Entries taken from a collection:

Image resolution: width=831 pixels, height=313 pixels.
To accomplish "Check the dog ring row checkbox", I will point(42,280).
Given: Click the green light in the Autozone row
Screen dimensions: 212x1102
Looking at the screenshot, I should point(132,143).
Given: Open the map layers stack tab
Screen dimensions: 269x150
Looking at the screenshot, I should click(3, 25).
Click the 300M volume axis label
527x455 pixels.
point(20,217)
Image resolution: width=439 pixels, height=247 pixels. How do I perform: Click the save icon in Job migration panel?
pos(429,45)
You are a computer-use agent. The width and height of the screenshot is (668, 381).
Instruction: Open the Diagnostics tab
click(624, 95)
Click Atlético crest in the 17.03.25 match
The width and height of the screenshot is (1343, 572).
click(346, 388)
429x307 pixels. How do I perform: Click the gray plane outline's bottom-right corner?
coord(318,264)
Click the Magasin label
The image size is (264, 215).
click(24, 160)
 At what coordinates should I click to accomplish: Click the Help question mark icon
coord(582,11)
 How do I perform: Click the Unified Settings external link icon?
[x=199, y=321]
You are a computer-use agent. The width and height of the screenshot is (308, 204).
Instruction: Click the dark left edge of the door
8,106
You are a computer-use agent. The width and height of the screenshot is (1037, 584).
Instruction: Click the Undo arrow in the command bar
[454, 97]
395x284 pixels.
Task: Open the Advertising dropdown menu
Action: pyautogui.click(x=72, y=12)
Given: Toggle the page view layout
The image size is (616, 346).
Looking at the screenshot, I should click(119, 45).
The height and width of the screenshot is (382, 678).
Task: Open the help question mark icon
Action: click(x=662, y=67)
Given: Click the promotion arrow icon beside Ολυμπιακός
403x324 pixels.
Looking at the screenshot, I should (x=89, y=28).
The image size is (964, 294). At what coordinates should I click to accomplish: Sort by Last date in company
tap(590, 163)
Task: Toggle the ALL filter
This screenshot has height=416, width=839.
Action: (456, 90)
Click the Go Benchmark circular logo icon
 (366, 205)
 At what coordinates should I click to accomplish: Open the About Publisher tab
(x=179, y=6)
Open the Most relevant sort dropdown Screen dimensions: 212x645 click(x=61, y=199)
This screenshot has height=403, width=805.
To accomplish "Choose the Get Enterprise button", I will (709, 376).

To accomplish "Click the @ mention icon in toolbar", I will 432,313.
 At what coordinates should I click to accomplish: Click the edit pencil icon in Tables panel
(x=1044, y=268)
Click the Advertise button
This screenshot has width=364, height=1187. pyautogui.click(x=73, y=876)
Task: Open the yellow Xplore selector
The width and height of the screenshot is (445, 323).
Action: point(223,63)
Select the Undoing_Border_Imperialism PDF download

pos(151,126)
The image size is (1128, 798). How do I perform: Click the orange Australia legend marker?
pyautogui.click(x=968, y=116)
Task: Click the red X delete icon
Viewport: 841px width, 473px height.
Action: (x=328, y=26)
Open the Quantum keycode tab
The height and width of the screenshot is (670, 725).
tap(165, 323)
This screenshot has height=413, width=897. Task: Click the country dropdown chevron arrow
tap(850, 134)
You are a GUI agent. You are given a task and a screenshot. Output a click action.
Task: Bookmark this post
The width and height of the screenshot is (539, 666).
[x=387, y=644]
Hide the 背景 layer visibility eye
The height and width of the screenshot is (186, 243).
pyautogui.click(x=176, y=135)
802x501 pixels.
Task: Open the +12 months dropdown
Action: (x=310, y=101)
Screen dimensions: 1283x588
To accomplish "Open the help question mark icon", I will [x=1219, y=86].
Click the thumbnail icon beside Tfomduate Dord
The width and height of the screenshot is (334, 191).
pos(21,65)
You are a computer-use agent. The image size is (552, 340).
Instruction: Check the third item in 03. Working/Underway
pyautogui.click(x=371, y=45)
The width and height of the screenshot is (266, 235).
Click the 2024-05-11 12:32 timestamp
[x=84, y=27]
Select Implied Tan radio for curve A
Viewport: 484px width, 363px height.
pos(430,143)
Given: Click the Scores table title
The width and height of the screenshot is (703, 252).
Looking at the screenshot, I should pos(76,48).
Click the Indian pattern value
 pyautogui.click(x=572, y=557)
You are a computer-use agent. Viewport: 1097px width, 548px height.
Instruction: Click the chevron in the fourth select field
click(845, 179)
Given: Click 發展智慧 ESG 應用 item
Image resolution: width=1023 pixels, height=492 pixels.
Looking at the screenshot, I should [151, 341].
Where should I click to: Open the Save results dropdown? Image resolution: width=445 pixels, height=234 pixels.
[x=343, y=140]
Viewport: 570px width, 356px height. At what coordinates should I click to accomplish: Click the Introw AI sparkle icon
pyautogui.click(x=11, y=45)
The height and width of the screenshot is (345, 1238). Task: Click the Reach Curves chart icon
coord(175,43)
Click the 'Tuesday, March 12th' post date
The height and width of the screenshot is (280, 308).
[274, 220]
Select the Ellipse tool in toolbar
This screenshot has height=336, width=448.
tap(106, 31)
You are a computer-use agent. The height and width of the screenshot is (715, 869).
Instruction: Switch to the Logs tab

Required work: Output the records in full, exactly.

Solution to this exercise:
Image resolution: width=831 pixels, height=313 pixels.
To accomplish "Check the dog ring row checkbox", I will point(42,280).
Given: Click the green light in the Autozone row
Screen dimensions: 212x1102
Looking at the screenshot, I should point(132,143).
Given: Open the map layers stack tab
Screen dimensions: 269x150
Looking at the screenshot, I should click(3, 25).
Click the 300M volume axis label
527x455 pixels.
point(20,217)
Image resolution: width=439 pixels, height=247 pixels. How do I perform: Click the save icon in Job migration panel?
pos(429,45)
You are a computer-use agent. The width and height of the screenshot is (668, 381).
Instruction: Open the Diagnostics tab
click(624, 95)
Click Atlético crest in the 17.03.25 match
The width and height of the screenshot is (1343, 572).
click(346, 388)
429x307 pixels. How do I perform: Click the gray plane outline's bottom-right corner?
coord(318,264)
Click the Magasin label
The image size is (264, 215).
click(24, 160)
 At what coordinates should I click to accomplish: Click the Help question mark icon
coord(582,11)
 How do I perform: Click the Unified Settings external link icon?
[x=199, y=321]
You are a computer-use agent. The width and height of the screenshot is (308, 204).
Instruction: Click the dark left edge of the door
8,106
You are a computer-use agent. The width and height of the screenshot is (1037, 584).
Instruction: Click the Undo arrow in the command bar
[454, 97]
395x284 pixels.
Task: Open the Advertising dropdown menu
Action: pyautogui.click(x=72, y=12)
Given: Toggle the page view layout
The image size is (616, 346).
Looking at the screenshot, I should click(119, 45).
The height and width of the screenshot is (382, 678).
Task: Open the help question mark icon
Action: click(x=662, y=67)
Given: Click the promotion arrow icon beside Ολυμπιακός
403x324 pixels.
Looking at the screenshot, I should (x=89, y=28).
The image size is (964, 294). At what coordinates should I click to accomplish: Sort by Last date in company
tap(590, 163)
Task: Toggle the ALL filter
This screenshot has height=416, width=839.
Action: (456, 90)
Click the Go Benchmark circular logo icon
 (366, 205)
 At what coordinates should I click to accomplish: Open the About Publisher tab
(x=179, y=6)
Open the Most relevant sort dropdown Screen dimensions: 212x645 click(x=61, y=199)
This screenshot has height=403, width=805.
To accomplish "Choose the Get Enterprise button", I will (709, 376).

To accomplish "Click the @ mention icon in toolbar", I will 432,313.
 At what coordinates should I click to accomplish: Click the edit pencil icon in Tables panel
(x=1044, y=268)
Click the Advertise button
This screenshot has width=364, height=1187. pyautogui.click(x=73, y=876)
Task: Open the yellow Xplore selector
The width and height of the screenshot is (445, 323).
Action: point(223,63)
Select the Undoing_Border_Imperialism PDF download

pos(151,126)
The image size is (1128, 798). How do I perform: Click the orange Australia legend marker?
pyautogui.click(x=968, y=116)
Task: Click the red X delete icon
Viewport: 841px width, 473px height.
Action: (x=328, y=26)
Open the Quantum keycode tab
The height and width of the screenshot is (670, 725).
tap(165, 323)
This screenshot has height=413, width=897. Task: Click the country dropdown chevron arrow
tap(850, 134)
You are a GUI agent. You are given a task and a screenshot. Output a click action.
Task: Bookmark this post
The width and height of the screenshot is (539, 666).
[x=387, y=644]
Hide the 背景 layer visibility eye
The height and width of the screenshot is (186, 243).
pyautogui.click(x=176, y=135)
802x501 pixels.
Task: Open the +12 months dropdown
Action: (x=310, y=101)
Screen dimensions: 1283x588
To accomplish "Open the help question mark icon", I will [x=1219, y=86].
Click the thumbnail icon beside Tfomduate Dord
The width and height of the screenshot is (334, 191).
pos(21,65)
You are a computer-use agent. The image size is (552, 340).
Instruction: Check the third item in 03. Working/Underway
pyautogui.click(x=371, y=45)
The width and height of the screenshot is (266, 235).
Click the 2024-05-11 12:32 timestamp
[x=84, y=27]
Select Implied Tan radio for curve A
Viewport: 484px width, 363px height.
pos(430,143)
Given: Click the Scores table title
The width and height of the screenshot is (703, 252).
Looking at the screenshot, I should pos(76,48).
Click the Indian pattern value
 pyautogui.click(x=572, y=557)
You are a computer-use agent. Viewport: 1097px width, 548px height.
Instruction: Click the chevron in the fourth select field
click(845, 179)
Given: Click 發展智慧 ESG 應用 item
Image resolution: width=1023 pixels, height=492 pixels.
Looking at the screenshot, I should [151, 341].
Where should I click to: Open the Save results dropdown? Image resolution: width=445 pixels, height=234 pixels.
[x=343, y=140]
Viewport: 570px width, 356px height. At what coordinates should I click to accomplish: Click the Introw AI sparkle icon
pyautogui.click(x=11, y=45)
The height and width of the screenshot is (345, 1238). Task: Click the Reach Curves chart icon
coord(175,43)
Click the 'Tuesday, March 12th' post date
The height and width of the screenshot is (280, 308).
[274, 220]
Select the Ellipse tool in toolbar
This screenshot has height=336, width=448.
tap(106, 31)
You are a computer-use agent. The height and width of the screenshot is (715, 869).
Instruction: Switch to the Logs tab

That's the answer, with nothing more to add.